───── Entries shown ─────
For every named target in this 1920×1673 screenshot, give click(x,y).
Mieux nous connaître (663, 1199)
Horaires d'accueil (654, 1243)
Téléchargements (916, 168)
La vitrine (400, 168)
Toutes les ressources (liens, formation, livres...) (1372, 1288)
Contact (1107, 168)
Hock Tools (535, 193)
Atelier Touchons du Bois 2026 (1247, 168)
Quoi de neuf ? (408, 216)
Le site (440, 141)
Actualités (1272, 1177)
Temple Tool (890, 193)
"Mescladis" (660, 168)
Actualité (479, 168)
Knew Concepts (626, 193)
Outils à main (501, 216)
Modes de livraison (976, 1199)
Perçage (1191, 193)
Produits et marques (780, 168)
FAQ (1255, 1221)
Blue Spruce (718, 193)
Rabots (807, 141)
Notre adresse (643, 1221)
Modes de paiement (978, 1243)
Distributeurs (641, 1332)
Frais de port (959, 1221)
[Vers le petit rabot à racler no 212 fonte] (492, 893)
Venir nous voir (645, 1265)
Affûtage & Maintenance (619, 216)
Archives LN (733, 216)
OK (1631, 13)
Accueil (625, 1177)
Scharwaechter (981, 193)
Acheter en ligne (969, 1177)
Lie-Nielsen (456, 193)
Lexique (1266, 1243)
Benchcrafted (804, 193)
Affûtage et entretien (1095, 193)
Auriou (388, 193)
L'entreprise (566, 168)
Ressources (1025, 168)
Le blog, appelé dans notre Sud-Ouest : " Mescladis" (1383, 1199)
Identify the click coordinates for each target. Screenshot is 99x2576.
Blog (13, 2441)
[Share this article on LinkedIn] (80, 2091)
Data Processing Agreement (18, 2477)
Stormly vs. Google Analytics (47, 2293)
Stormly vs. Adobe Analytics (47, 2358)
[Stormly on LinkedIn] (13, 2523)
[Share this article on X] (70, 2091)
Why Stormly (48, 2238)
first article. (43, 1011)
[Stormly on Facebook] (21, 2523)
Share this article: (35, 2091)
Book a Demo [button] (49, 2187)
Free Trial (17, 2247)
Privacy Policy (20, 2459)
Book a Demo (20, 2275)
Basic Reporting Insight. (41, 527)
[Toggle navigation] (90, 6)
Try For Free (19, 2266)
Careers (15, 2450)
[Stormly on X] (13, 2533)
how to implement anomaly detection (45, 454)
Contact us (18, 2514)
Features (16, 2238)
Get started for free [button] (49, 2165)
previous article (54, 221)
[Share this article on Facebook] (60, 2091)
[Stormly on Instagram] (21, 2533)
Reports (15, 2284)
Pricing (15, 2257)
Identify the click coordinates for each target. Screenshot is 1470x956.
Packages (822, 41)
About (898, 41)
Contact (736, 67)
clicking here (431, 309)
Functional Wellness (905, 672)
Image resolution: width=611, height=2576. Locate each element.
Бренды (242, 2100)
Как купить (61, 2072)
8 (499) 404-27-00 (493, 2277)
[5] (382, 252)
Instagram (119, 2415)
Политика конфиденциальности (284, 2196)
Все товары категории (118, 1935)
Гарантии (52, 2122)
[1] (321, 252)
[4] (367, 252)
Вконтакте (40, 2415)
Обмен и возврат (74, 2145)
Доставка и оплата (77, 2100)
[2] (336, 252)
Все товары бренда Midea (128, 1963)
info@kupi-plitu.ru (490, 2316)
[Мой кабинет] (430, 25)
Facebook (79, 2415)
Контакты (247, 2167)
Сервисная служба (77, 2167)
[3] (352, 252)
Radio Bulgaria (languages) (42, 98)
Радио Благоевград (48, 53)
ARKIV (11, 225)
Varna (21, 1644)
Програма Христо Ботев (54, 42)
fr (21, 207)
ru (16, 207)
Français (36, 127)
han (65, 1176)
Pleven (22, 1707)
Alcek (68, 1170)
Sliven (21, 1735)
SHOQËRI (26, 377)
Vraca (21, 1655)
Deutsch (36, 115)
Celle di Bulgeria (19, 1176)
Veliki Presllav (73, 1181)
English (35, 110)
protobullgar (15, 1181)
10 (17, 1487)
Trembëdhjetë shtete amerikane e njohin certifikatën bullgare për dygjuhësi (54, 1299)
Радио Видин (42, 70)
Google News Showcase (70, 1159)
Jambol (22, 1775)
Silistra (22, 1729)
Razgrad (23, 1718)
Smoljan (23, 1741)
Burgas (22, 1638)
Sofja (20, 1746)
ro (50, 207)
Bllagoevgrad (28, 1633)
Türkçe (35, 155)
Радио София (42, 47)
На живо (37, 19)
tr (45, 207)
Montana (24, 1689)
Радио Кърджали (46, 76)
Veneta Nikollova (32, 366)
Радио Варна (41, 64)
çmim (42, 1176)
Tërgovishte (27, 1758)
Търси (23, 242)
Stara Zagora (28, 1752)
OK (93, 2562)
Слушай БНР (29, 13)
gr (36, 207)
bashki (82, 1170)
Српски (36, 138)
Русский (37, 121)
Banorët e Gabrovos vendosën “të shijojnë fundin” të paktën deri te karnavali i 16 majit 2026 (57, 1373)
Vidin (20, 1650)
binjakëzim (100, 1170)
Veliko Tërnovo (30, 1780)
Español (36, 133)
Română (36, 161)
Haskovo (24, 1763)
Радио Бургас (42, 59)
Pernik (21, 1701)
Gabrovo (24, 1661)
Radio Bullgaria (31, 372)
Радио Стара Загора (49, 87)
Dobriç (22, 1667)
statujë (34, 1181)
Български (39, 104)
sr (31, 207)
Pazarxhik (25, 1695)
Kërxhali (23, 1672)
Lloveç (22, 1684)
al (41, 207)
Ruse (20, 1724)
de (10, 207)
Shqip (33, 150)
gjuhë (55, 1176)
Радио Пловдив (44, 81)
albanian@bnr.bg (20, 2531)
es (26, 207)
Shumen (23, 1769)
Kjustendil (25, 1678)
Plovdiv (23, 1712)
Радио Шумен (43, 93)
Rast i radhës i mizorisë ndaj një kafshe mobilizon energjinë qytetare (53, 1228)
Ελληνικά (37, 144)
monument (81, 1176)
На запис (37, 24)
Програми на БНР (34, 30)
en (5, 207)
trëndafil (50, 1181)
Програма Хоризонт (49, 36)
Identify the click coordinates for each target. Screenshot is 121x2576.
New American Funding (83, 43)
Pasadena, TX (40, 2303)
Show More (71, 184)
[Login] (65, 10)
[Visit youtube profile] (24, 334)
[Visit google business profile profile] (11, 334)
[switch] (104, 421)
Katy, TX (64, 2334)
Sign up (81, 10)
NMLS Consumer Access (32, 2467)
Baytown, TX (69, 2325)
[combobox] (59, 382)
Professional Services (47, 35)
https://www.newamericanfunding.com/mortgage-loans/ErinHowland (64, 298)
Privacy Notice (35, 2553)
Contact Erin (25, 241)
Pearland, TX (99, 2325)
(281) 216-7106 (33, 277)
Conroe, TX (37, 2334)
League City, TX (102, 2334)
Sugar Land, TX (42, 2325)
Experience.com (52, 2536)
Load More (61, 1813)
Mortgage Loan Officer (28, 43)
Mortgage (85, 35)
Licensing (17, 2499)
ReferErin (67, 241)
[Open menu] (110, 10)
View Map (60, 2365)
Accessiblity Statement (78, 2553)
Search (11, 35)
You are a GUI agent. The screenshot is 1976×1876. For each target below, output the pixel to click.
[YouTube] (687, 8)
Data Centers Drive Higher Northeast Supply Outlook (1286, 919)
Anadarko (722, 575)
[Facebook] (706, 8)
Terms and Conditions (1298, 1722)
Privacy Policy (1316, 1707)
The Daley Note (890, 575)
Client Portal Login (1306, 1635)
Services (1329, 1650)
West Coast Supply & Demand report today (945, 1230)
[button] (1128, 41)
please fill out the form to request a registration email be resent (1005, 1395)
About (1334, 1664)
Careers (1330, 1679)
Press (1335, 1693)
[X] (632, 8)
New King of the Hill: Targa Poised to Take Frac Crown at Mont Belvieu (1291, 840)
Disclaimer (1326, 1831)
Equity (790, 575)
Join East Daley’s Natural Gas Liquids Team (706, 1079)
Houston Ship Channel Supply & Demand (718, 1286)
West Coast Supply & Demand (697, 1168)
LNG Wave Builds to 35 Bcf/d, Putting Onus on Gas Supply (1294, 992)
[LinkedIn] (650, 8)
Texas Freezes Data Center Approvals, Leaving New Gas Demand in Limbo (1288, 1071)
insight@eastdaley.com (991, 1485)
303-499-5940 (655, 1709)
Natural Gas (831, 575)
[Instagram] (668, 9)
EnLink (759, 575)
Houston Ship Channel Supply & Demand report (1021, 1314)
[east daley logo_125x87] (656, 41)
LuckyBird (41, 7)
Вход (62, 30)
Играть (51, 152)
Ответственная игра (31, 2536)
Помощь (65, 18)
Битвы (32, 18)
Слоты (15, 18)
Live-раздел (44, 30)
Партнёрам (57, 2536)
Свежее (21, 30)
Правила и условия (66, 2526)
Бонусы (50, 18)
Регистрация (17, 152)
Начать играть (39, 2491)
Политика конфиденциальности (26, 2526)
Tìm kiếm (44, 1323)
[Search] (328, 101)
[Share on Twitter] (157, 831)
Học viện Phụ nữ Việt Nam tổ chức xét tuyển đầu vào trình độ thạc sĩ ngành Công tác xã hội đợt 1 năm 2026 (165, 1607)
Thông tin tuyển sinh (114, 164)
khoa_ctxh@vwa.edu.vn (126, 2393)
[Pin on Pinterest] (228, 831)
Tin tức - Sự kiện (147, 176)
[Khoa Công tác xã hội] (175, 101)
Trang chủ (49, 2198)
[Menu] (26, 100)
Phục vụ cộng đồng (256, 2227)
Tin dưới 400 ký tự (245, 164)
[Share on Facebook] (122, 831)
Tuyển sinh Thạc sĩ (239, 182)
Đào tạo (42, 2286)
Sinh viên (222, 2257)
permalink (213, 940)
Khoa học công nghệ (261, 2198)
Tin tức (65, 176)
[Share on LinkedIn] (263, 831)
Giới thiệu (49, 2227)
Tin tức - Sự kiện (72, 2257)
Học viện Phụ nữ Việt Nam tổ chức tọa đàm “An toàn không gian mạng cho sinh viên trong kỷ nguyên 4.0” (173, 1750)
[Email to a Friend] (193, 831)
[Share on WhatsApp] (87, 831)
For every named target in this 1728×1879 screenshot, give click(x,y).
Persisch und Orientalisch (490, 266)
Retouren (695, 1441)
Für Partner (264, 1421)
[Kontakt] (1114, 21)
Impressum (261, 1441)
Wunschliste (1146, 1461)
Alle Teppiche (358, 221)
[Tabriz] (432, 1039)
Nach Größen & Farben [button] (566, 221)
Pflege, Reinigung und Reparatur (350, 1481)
─────
> **Your objective**
Print again the lines of the entries above that fall between the line holding "tr (45, 207)" and the line holding "Plovdiv (23, 1712)", inclusive, exactly as they stand.

> **Exercise response**
tr (45, 207)
Montana (24, 1689)
Радио Кърджали (46, 76)
Veneta Nikollova (32, 366)
Радио Варна (41, 64)
çmim (42, 1176)
Tërgovishte (27, 1758)
Търси (23, 242)
Stara Zagora (28, 1752)
OK (93, 2562)
Слушай БНР (29, 13)
gr (36, 207)
bashki (82, 1170)
Српски (36, 138)
Русский (37, 121)
Banorët e Gabrovos vendosën “të shijojnë fundin” të paktën deri te karnavali i 16 majit 2026 (57, 1373)
Vidin (20, 1650)
binjakëzim (100, 1170)
Veliko Tërnovo (30, 1780)
Español (36, 133)
Română (36, 161)
Haskovo (24, 1763)
Радио Бургас (42, 59)
Pernik (21, 1701)
Gabrovo (24, 1661)
Radio Bullgaria (31, 372)
Радио Стара Загора (49, 87)
Dobriç (22, 1667)
statujë (34, 1181)
Български (39, 104)
sr (31, 207)
Pazarxhik (25, 1695)
Kërxhali (23, 1672)
Lloveç (22, 1684)
al (41, 207)
Ruse (20, 1724)
de (10, 207)
Shqip (33, 150)
gjuhë (55, 1176)
Радио Пловдив (44, 81)
albanian@bnr.bg (20, 2531)
es (26, 207)
Shumen (23, 1769)
Kjustendil (25, 1678)
Plovdiv (23, 1712)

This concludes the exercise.